## Tasks to complete:
**a.** Decide whether each statement below agrees with the article on Australian inflation: (i) Gareth Aird expects the Reserve Bank to leave the cash rate unchanged at its December meeting. (ii) The NAB business survey found that business price growth reached its fastest pace since July 2020. (iii) Australians aged 25 to 29 cut their spending by 10 per cent before adjusting for inflation. For each one, answer yes or no and quote the words of the article that decide it.
**b.** Using the article on Australian inflation, answer these questions:
(i) On what day did Gareth Aird release his note?
(ii) Which age group is being hit hardest by the cutbacks in spending?
(iii) By how much did the Melbourne Institute's headline measure fall in October?
**c.** Write the next part of the article on Australian inflation, picking up after its final sentence.

‘So far so good’: Inflation signals easing as Australians cut back

Households are set to experience sub-par disposable income growth for years to come.

Households are set to experience sub-par disposable income growth for years to come. Photo: Getty

Australian households may be spared a Christmas interest rates hike amid “encouraging” signs that inflation has continued to ease over the December quarter, a leading economist has said.

Commonwealth Bank chief economist Gareth Aird says the most up-to-date figures on price growth in October suggest that the Reserve Bank will not deliver back-to-back rate increases.

In a note on Monday, he said inflationary pressures have “eased over the early part of the December quarter”, with readings of consumer prices and producer costs looking more positive heading into Christmas.

“The RBA has a hiking bias. But they are almost certain to leave the cash rate on hold at the December board meeting, following the November 25bp [basis point] rate increase,” he said.

“There was nothing in the Q3 23 WPI or October labour force survey to see the RBA pull the rate hike trigger again in December. And there is simply not enough other economic information ahead of the December meeting for the board to move rates higher.”

How inflation is easing

It comes as fresh data published by the nation’s largest bank on Tuesday showed consumers are cutting back on discretionary spending in response to higher rates.

That’s what the RBA wants to see because less discretionary spending will make it harder for firms to hike prices further without losing sales.

Younger Australians are being hit hardest, with those aged 25 to 29 years reducing their spending by 5.9 per cent – which increases to 10 per cent when adjusted for inflation.

Older Australians, however, continue to spend more on travel and eating out – this segment of the population is less likely to be paying down their mortgage.

Nevertheless, the nationwide consumer retreat is helping to cool the economy and ease inflation pressures, particularly for a range of goods.

Both the October National Australia Bank (NAB) business survey and the Melbourne Institute’s inflation gauge are also showing cost relief for firms, which will further reduce their incentive to pass on higher prices.

The NAB business survey showed prices growth for businesses eased to 1 per cent over the past quarter, which was the slowest pace since July 2020 when inflation was heading upwards.

Meanwhile, the Melbourne Institute gauge was also soft in October, with the headline falling by 0.1 per cent and the trimmed mean measure (which is key to RBA decision making) being flat.

“So far so good,” Aird said of the trajectory for inflation in late 2023.

Services prices remain key

But Aird’s view is different to that expressed by other economists who believe the fact that the RBA hiked in November is a sign that another looms in December, with annual wages growth hitting 4 per cent over the past quarter and the jobs market remaining historically very strong.

## Provided information:
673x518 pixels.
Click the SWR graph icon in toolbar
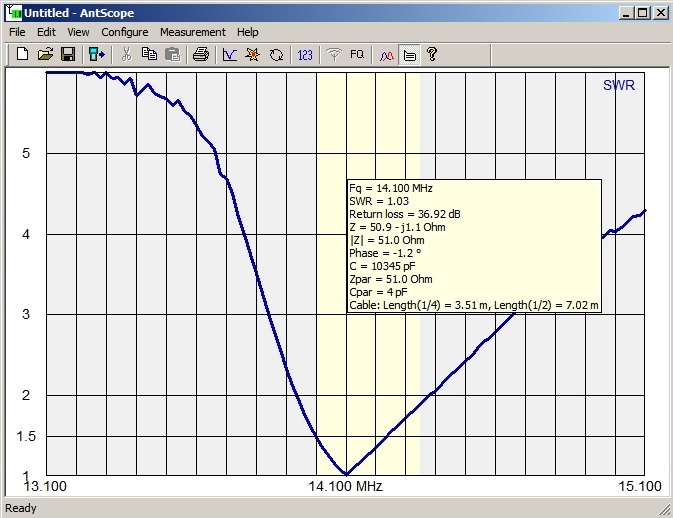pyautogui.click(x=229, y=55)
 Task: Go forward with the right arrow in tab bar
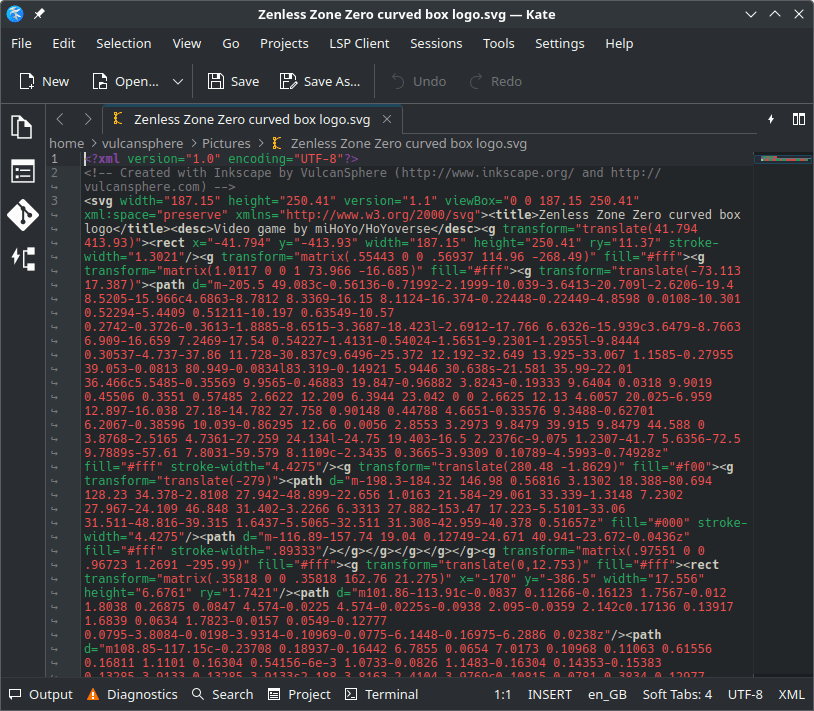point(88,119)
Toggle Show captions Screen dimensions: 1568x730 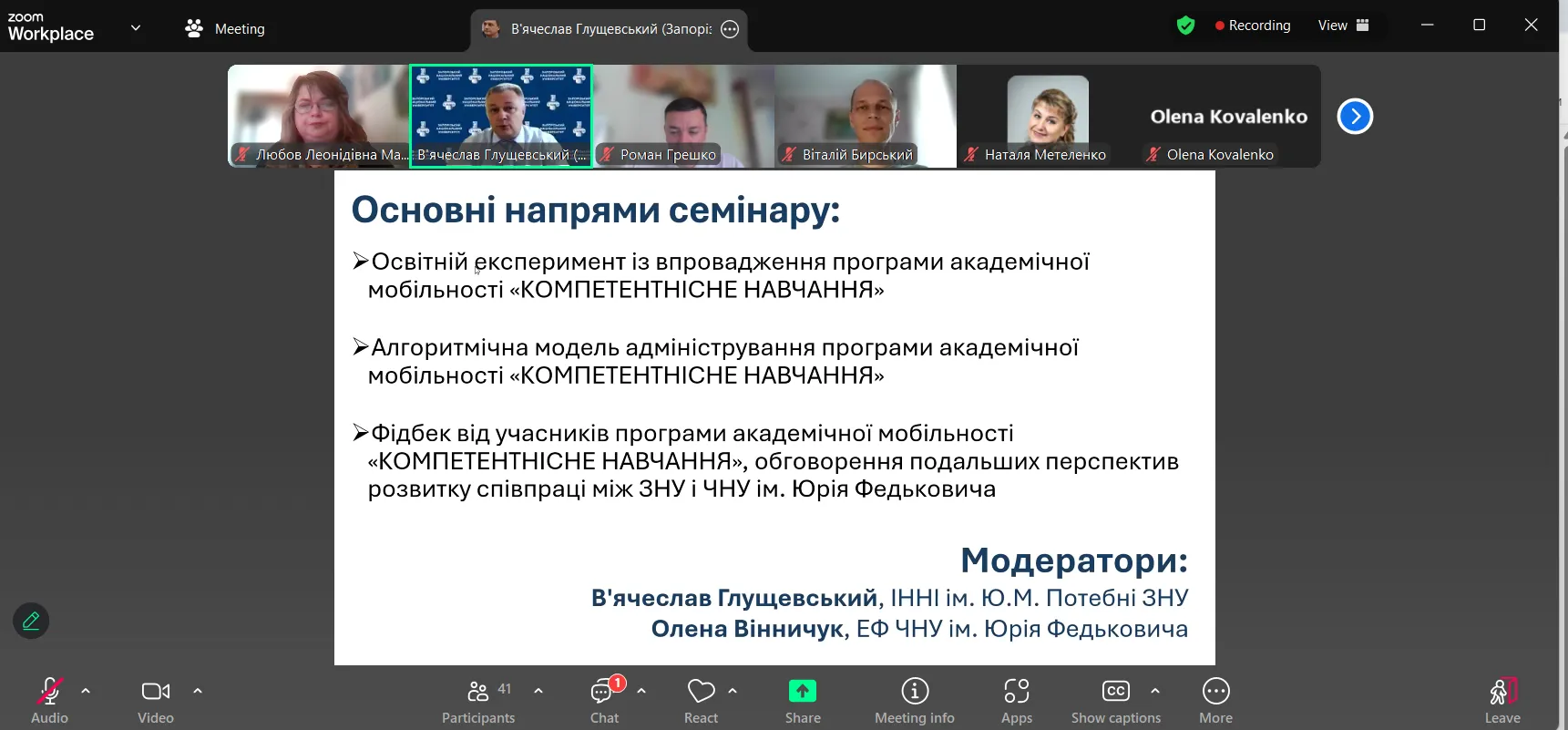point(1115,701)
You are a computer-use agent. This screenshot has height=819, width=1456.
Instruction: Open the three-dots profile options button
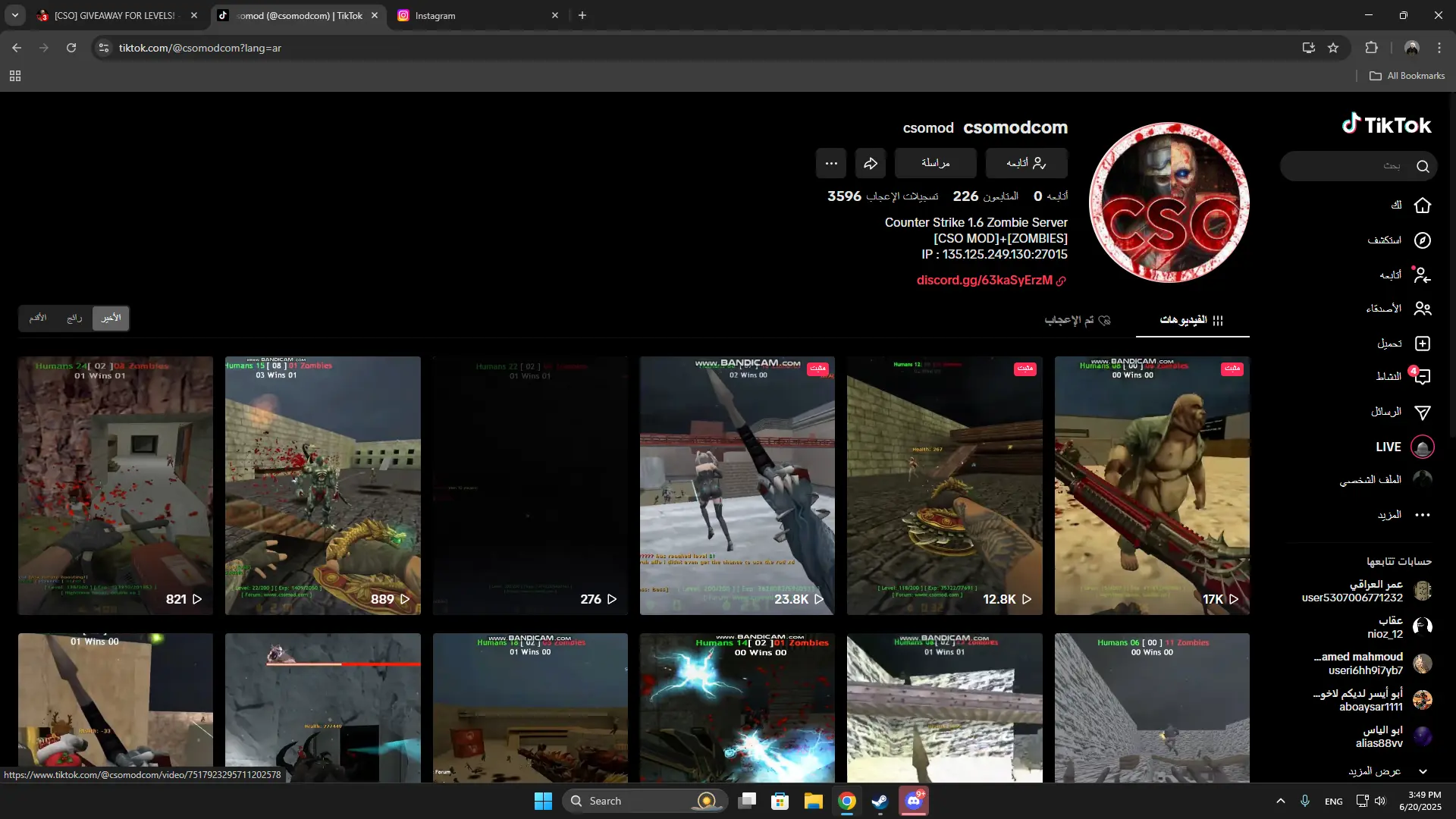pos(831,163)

## Answers in order:
**a.**
(i) Yes: "they are almost certain to leave the cash rate on hold at the December board meeting"
(ii) No: "which was the slowest pace since July 2020"
(iii) No: "reducing their spending by 5.9 per cent – which increases to 10 per cent when adjusted for inflation"

**b.**
(i) Monday
(ii) Australians aged 25 to 29 years
(iii) 0.1 per cent

**c.**
Oxford Australia head of macroeconomic forecasting Sean Langcake is predicting another hike, suggesting fears about services inflation will push the RBA into action for a second time in a row.

“We know they see a 25 basis point move [like the one in November] as almost imperceptible,” he said.

Langcake thinks the RBA is still worried about inflation for services to raise rates again, but we won’t get fresh data on this for some time.

The upcoming monthly consumer price index (CPI) due from the ABS on November 29 will primarily canvass price changes for goods, leaving the question of services inflation largely unknown before the RBA meets in December.

Central bankers are worried that rising wages growth and lacklustre productivity are combining to deliver stubborn inflation for services – including hospitality, tourism and things like grooming.

But high rents and insurance prices are also in the midst and have less to do with wages growth.

Services prices were particularly robust over the September quarter, which economists think sparked the first rate hike in four months from the Reserve Bank in November.

Langcake said robust services inflation shouldn’t be a surprise given the tight jobs market and rising wages growth in recent months – something the RBA has flagged repeatedly before.

Aird argues that with the latest services prices unavailable to central bankers before their December meeting, a pause is the likely outcome.

“The November monthly CPI indicator will be an important print for markets (due January 10),” he said.

“It will provide an official update on how market services prices are tracking in the December quarter. And importantly it will allow analysts to compare how the prices data in Q4 23 is tracking against the RBA’s expectations.”